KILKENNY ON A REALLY WET DAY IN MAY 2016 REF-227165-000
I used a Sony A7RII and a Zeiss Batis 24mm lens and it was lashing rain at the time – it rained for the duration of my visit.
When I photographed this in May 2016 I dd not know that it was Lacken Mill and did not pay much attention to it as I was focused on the well that is attached. At the time I thought that the well was a holy well.
The medieval origins of Lacken Mill, which stands across the River Nore, opposite Ormode Mill, remain visible today. Discoveries made in the 1980s revealed a medieval stone arch as well as a stone slab bearing an incised carving of a man in 16th century costume, part of the Archer’s coat of arms. The mill’s brick façade is also built on a 15th/16th century structure. In the 19th century, the Sullivan family, who lived in Lacken Hall and owned the Brewery on James’ Street, renovated the mill, bringing it up to 19th century standards.

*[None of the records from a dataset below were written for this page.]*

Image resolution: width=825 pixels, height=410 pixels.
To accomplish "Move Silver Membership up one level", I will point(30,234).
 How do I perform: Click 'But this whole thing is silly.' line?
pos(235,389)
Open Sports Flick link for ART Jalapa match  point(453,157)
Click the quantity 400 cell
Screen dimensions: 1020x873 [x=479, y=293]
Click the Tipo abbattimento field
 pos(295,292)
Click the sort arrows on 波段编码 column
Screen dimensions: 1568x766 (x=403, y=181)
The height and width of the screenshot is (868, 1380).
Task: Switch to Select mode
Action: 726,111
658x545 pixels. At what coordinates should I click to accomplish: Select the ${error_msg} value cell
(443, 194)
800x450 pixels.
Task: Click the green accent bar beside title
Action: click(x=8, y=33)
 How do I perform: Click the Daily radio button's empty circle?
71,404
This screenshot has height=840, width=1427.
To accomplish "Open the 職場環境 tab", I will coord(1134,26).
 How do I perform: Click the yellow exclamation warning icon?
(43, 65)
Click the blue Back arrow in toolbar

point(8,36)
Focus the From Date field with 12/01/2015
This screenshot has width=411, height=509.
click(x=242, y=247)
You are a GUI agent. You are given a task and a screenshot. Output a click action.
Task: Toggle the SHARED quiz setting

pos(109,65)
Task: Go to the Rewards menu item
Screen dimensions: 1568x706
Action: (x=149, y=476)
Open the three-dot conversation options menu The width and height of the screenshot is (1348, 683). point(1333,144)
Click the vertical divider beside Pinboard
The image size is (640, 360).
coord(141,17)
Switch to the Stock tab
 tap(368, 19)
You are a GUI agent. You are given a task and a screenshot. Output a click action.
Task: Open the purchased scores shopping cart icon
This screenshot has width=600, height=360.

A well-composed large-scale building forming an important element of the long-standing industrial legacy of Kilkenny occupying a site that has had associations with milling for many centuries: a mill is identified as having operated on site as early as the fourteenth century. Although having fallen into ruins the composition survives substantially intact as identified by the regular pattern of openings across each elevation with the mill presenting a picturesque feature of some Romantic quality overlooking the River Nore.
The inscription over the doorway leading to the well reads “Lacken Well, Altered and Improved, July 1831.”